2  This age appears at first to have been twelve years; for then a youth became liable to the penalties of law. Thus in the Salic law it is said, “If a child under twelve commit a fault, ‘fred,’ or a mulct, shall not be required of him.” Afterward the term was fifteen years of age. Thus in the Ripuary law, “A child under fifteen shall not be responsible.” Again, “If a man die, or be killed, and leave a son; before he have completed his fifteenth year, he shall neither prosecute a cause, nor be called upon to answer in a suit: but at this term, he must either answer himself, or choose an advocate. In like manner with regard to the female sex.” The Burgundian law provides to the same effect. This then was the term of majority, which in later times, when heavier armor was used, was still longer delayed.

3   This is illustrated by a passage in Cæsar (Bell. Gall. vi. 21): “They who are the latest in proving their virility are most commended. By this delay they imagine the stature is increased, the strength improved, and the nerves fortified.
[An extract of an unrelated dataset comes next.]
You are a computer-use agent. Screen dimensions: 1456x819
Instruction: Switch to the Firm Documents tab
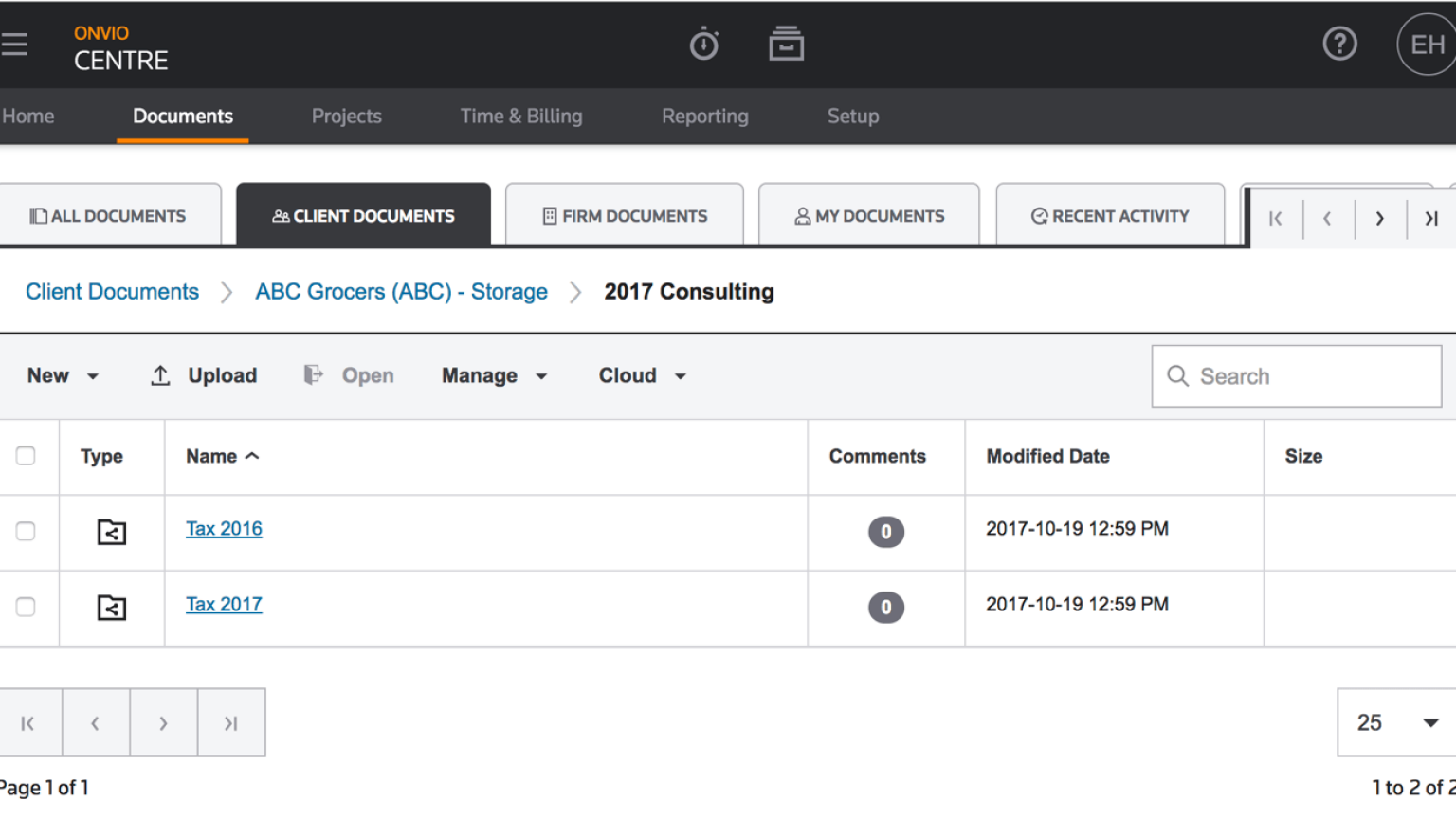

To have knowledge of the other sex before twenty years of age, is accounted in the highest degree scandalous.”

4  Equal not only in age and constitution, but in condition. Many of the German codes of law annex penalties to those of both sexes who marry persons of inferior rank.

5  Hence, in the history of the Merovingian kings of France, so many instances of regard to sisters and their children appear, and so many wars undertaken on their account.

6  The court paid at Rome to rich persons without children, by the Hæredipetæ, or legacy-hunters, is a frequent subject of censure and ridicule with the Roman writers.

7  Avengers of blood are mentioned in the law of Moses, Numb. xxxv. 19. In the Roman law also, under the head of “those who on account of unworthiness are deprived of their inheritance,” it is pronounced, that “such heirs as are proved to have neglected revenging the testator’s death, shall be obliged to restore the entire profits.”

8  It was a wise provision, that among this fierce and warlike people, revenge should be commuted for a payment. That this intention might not be frustrated by the poverty of the offender, his whole family were conjointly bound to make compensation.

9  All uncivilized nations agree in this property, which becomes less necessary as a nation improves in the arts of civil life.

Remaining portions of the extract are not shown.